Save the Credentials

The password is shown once. If you close the window without copying it, you’ll need to use Rotate password to issue a new one — there’s no way to retrieve the original.
The window shows five values: SIP server, Port, Transport, Username, and Password. Click the copy icon next to any field, or click Copy all to grab everything as a single labeled block to paste into a password manager or a ticket for whoever is configuring the phone. When you’re ready, follow Setting Up a Desk Phone to configure the handset itself.

The Desk Phone List

After provisioning, the phone appears in the table on the main page. Each row shows:
ColumnWhat It Shows
StatusWhether the phone has answered a call recently (see Status below).
PhoneThe display name, with the SIP username underneath in smaller text.
OwnerThe staff member the phone is tied to, or “Shared” if no specific owner.
LocationThe location the phone is assigned to, or an em-dash if none.
Use the search bar at the top of the page to filter by display name, SIP username, owner, or location.

Status

StatusWhat It Means
ActiveThe phone has answered a call within the past week.
IdleThe phone has answered a call before, but not recently.
No calls yetThe phone has never answered a call through Decoda.
Checking… / UnknownThe status is loading or couldn’t be fetched — refresh the page.
Status is based on the most recent answered call — it’s not a live registration check. A phone can be powered off and still show Active for a few days after its last answered call. The reverse is also true: a brand-new phone shows No calls yet until it answers something, even if it’s already registered correctly.

Edit a Desk Phone

Click the three-dot menu on a phone’s row and pick Edit.
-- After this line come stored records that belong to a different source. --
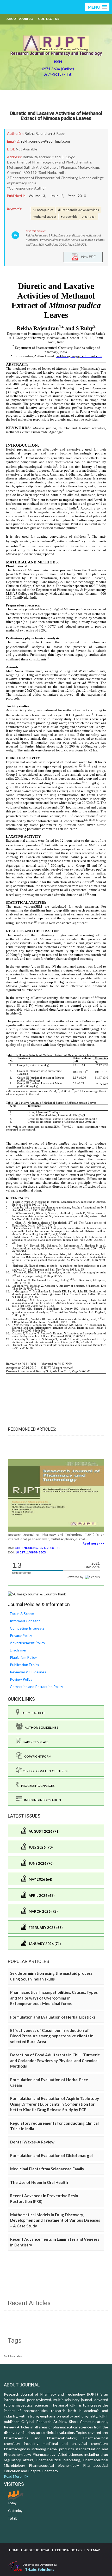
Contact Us (48, 19)
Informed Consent (25, 1621)
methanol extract (44, 216)
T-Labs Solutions (39, 2569)
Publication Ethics (24, 1664)
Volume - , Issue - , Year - (57, 196)
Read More (14, 2476)
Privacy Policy (21, 1635)
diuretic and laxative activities (78, 209)
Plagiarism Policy (23, 1657)
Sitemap (93, 2550)
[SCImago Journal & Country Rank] (37, 1593)
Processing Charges (36, 1786)
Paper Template (34, 1742)
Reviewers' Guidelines (28, 1672)
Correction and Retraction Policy (36, 1686)
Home (14, 2550)
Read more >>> (93, 1543)
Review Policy (21, 1679)
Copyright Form (36, 1756)
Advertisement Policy (27, 1643)
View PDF (86, 256)
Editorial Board (68, 2550)
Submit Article (33, 1713)
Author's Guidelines (40, 1727)
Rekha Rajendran (38, 133)
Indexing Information (41, 1800)
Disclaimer (18, 1650)
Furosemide (69, 216)
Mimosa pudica (43, 209)
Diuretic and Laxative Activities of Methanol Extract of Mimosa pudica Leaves (56, 116)
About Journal (20, 19)
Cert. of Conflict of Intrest (45, 1771)
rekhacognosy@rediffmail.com (45, 141)
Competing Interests (27, 1628)
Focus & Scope (22, 1613)
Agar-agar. (89, 216)
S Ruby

You can change the display name, owner, and location. Editing does not affect the phone’s SIP credentials — the handset keeps working without re-configuration.

Rotate the SIP Password

Click the three-dot menu and pick Rotate password when:
  • A phone is lost or stolen.
  • A staff member with access to the password leaves.
  • You suspect the password has been shared outside the clinic.
A new password is issued and shown once, just like at provisioning. The old password stops working immediately, so the phone will fail to register until it’s re-configured with the new one.

Remove a Desk Phone

Click the three-dot menu and pick Remove. Confirm when prompted. The phone is dropped from any ring groups it was a member of, and its SIP credentials are deleted. The handset stops registering and can’t be reused without provisioning a new phone.

Outgoing Calls

When staff dial out from a desk phone, the call shows the clinic’s primary phone number as the caller ID. Per-location and per-phone caller-ID overrides are coming in a future update.

Emergency Calls

Calls to 911, 988, and 211 go through from desk phones. However, the operator may not receive an automatic location for the call, so:
Staff calling 911 from a desk phone should state their address to the operator immediately. Automatic dispatchable-location delivery is coming in a future update.
Emergency calls aren’t recorded or transcribed. A notification is posted in your alerts so on-site staff know an emergency call was placed.